Si ce sujet est de plus en plus médiatisé, il n’est pas simple de dénombrer ces commotions cérébrales, ou traumatismes crâniens, les modes de calcul étant différents selon les études. En France, le ministère des sports va démarrer un état des lieux sur la question pour les sports collectifs, ceux de combat et ceux dits à haute cinétique (ski, vélo, équitation…), ce qui représente 6 millions de licenciés.

L’enjeu est d’importance. Car « si la majorité des commotions cérébrales sont bénignes, elles sont souvent cachées. Et s’il existe des règles dans les tournois professionnels, les problèmes restent généralement masqués pour les matchs amateurs », note Philippe Decq, chef du service de neurochirurgie de l’hôpital Beaujon, à Clichy (Hauts-de-Seine), qui travaille – à titre bénévole – pour la Fédération française de rugby. La plupart du temps, voulant rester sur la pelouse, les joueurs eux-mêmes minimisent le choc. Exactement ce qu’il ne faut pas faire, avertissent les médecins. Philippe Decq insiste : « Lorsqu’un joueur est groggy, nauséeux, a des vertiges, il doit sortir du terrain. Et le risque est d’autant plus grand que le joueur est jeune. »
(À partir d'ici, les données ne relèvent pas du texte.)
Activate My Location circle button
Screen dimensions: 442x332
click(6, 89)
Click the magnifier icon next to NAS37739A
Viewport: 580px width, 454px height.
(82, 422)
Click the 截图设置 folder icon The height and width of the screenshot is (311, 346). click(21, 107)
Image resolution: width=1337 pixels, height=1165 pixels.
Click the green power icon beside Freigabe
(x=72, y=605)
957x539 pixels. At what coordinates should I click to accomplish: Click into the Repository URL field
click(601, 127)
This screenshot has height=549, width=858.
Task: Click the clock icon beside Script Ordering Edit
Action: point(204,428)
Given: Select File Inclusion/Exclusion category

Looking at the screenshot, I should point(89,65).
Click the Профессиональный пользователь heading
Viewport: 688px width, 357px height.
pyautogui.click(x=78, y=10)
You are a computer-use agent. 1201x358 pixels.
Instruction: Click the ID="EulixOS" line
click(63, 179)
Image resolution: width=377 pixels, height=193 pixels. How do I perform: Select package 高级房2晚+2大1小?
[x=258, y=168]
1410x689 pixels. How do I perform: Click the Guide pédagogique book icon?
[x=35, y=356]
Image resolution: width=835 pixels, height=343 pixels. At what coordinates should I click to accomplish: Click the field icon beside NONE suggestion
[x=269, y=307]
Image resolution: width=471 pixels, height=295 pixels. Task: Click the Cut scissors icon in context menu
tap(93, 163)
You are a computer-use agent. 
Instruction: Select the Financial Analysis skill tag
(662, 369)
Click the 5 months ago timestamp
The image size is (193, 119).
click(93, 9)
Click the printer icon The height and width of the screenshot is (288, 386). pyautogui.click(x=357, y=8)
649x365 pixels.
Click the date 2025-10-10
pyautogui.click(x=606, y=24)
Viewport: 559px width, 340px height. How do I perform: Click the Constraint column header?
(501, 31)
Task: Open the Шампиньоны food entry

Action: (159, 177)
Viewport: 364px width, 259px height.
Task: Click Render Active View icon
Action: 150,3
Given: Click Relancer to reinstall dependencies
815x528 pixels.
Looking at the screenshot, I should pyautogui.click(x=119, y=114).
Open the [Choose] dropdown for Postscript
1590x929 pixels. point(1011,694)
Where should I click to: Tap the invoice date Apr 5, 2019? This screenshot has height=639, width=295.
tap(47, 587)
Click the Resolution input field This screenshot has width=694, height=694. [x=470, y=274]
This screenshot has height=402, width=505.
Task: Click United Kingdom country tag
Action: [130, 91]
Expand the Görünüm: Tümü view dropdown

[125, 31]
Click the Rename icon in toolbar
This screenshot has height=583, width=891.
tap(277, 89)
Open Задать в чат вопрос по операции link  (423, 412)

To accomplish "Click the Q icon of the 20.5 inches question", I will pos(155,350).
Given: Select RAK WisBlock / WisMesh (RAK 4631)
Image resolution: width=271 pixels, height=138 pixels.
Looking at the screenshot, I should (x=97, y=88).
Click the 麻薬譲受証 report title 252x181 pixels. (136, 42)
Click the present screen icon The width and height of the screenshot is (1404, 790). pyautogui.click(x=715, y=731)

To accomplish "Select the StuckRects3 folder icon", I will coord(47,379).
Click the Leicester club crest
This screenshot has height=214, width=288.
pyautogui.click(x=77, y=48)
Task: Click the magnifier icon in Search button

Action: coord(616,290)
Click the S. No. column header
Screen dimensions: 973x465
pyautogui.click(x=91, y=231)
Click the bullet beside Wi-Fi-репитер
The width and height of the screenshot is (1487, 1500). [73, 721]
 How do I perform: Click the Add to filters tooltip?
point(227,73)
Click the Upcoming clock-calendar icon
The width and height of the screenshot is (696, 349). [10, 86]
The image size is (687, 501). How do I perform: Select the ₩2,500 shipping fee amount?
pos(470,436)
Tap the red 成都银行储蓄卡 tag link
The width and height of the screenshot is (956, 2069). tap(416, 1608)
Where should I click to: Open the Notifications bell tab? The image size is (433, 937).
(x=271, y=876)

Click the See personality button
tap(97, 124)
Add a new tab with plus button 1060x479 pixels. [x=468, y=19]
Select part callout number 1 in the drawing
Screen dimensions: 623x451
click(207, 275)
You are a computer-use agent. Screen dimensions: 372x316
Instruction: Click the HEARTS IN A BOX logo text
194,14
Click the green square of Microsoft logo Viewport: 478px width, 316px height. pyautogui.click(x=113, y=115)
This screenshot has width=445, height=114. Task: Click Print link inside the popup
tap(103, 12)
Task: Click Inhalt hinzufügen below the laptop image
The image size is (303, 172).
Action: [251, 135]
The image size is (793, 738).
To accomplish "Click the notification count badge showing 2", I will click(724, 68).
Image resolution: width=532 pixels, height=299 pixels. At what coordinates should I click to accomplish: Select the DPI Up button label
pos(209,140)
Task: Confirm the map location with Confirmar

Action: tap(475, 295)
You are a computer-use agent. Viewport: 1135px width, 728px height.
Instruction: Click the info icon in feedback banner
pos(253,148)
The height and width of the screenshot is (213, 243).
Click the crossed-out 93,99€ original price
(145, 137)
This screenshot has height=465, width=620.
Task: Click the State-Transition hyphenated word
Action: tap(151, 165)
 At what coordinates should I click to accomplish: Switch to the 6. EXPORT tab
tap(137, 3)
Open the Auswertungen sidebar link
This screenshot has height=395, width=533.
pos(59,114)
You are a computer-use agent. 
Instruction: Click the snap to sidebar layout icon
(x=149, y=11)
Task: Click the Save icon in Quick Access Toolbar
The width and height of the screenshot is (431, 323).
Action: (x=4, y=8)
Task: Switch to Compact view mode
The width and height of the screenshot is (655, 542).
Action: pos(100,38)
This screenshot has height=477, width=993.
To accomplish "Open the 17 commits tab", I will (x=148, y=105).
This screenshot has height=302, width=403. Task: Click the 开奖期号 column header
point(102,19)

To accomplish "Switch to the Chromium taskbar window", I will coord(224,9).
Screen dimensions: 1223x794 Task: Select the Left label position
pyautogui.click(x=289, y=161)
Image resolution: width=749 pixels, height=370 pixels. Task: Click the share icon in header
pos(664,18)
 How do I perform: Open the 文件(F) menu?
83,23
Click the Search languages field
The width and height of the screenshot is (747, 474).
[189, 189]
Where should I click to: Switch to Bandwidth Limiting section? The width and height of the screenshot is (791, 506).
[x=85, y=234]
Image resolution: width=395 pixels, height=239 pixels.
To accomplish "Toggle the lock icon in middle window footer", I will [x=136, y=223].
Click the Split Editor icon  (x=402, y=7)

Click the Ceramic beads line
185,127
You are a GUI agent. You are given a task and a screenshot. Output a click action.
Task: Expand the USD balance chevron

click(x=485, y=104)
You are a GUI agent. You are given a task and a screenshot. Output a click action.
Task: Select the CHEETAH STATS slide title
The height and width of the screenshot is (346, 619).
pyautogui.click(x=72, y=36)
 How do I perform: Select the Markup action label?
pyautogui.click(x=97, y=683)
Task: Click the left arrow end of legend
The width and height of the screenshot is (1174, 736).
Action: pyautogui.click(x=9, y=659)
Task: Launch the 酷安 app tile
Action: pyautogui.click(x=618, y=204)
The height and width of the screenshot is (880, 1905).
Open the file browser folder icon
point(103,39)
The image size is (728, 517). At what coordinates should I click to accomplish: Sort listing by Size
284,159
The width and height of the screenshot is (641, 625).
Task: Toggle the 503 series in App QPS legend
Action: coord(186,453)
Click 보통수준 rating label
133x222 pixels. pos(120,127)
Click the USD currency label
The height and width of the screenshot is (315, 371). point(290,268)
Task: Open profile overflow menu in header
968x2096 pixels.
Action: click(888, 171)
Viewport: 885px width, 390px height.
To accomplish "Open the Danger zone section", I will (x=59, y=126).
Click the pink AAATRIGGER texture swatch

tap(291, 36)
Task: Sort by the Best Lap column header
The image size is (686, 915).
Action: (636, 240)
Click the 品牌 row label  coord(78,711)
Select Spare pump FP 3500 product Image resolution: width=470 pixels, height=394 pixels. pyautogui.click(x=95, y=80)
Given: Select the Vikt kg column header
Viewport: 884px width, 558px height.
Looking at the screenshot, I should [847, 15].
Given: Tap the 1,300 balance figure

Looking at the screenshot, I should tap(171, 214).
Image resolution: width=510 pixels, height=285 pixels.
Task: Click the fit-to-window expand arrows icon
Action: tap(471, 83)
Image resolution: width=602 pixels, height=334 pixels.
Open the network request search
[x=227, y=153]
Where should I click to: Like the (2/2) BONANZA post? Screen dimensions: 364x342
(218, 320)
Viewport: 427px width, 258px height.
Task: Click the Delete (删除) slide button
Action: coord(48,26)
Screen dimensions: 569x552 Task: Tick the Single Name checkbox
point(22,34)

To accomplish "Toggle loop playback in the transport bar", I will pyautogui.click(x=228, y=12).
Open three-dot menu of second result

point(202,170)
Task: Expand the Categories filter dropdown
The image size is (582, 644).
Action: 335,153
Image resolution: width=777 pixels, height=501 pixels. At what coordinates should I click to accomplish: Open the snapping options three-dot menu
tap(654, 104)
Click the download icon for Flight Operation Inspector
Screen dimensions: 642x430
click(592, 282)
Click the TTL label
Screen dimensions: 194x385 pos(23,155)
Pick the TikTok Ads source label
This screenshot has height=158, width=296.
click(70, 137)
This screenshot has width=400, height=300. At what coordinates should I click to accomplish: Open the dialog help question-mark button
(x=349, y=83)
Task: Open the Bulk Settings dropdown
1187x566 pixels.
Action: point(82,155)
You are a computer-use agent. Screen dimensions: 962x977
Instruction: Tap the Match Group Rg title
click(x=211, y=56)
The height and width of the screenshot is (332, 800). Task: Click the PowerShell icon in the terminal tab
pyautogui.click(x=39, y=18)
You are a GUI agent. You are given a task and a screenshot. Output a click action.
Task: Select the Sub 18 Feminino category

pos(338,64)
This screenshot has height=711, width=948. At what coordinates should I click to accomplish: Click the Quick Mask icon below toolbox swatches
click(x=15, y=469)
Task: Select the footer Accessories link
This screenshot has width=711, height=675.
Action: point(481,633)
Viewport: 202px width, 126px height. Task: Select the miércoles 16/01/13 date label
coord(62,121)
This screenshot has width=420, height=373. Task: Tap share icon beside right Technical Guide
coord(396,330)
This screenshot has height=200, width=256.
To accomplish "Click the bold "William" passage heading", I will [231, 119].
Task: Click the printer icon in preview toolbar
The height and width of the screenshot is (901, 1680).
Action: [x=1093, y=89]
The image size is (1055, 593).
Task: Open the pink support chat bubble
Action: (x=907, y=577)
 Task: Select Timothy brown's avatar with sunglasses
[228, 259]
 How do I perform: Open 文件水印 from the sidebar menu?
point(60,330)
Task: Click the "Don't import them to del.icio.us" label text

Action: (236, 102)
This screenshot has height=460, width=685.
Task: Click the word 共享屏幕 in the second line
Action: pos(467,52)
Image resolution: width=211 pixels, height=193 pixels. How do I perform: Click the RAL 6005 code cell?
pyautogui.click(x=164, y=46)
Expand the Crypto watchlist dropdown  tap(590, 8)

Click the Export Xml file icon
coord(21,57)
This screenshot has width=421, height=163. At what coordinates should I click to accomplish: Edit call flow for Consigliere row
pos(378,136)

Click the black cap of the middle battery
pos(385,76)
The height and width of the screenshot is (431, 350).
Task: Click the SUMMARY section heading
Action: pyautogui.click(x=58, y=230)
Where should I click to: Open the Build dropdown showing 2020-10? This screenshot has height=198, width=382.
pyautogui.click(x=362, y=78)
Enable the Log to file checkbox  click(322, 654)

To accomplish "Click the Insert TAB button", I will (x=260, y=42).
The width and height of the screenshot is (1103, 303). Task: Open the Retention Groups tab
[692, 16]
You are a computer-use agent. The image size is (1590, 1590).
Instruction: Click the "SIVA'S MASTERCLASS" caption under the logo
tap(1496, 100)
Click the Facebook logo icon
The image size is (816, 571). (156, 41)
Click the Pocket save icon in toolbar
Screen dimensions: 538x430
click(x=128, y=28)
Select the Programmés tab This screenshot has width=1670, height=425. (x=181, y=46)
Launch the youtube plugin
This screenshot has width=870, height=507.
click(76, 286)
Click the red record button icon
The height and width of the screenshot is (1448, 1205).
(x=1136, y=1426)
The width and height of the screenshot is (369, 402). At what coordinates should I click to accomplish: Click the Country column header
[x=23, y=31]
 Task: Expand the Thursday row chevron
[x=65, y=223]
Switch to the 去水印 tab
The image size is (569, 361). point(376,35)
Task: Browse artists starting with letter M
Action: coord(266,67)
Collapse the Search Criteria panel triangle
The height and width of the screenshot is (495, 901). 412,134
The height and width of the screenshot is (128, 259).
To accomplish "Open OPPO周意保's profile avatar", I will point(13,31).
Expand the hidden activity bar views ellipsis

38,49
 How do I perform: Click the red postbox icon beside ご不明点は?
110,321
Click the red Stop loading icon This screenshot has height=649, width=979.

Pas trop de têtes pour les footballeurs

Les dangers sont réels. D’abord, un sportif commotionné voit ses performances physiques diminuées. Il encourt alors d’autres blessures, notamment à la tête, ce qui peut engendrer un traumatisme cérébral grave. On parle du « syndrome du deuxième impact », explique Philippe Decq. Ensuite, même si le lien de causalité n’est pas établi, les études mentionnent des conséquences sur l’humeur, des troubles cognitifs, etc. Pour limiter ces effets, quelques mesures ont déjà été prises. Dans le football, il est désormais recommandé de ne pas répéter les têtes lors des entraînements. Au rugby, un joueur peut sortir du terrain pour subir une série de tests neurologiques afin d’évaluer ses capacités à revenir en jeu. Mais la prise de conscience reste lente.

Pour le neuropsychologue canadien Dave Ellemberg, le constat est pourtant clair : « Nous savons aujourd’hui avec certitude qu’une commotion cérébrale n’est pas une blessure mineure », écrit-il dans le livre d’un collectif qu’il a dirigé, Tenir tête à la commotion cérébrale, qui vient de sortir (Les Editions de l’Homme, 144 p., 16,90 €). Un ouvrage dans lequel il donne des conseils et décrit de façon didactique ce qu’il appelle une « épidémie silencieuse ».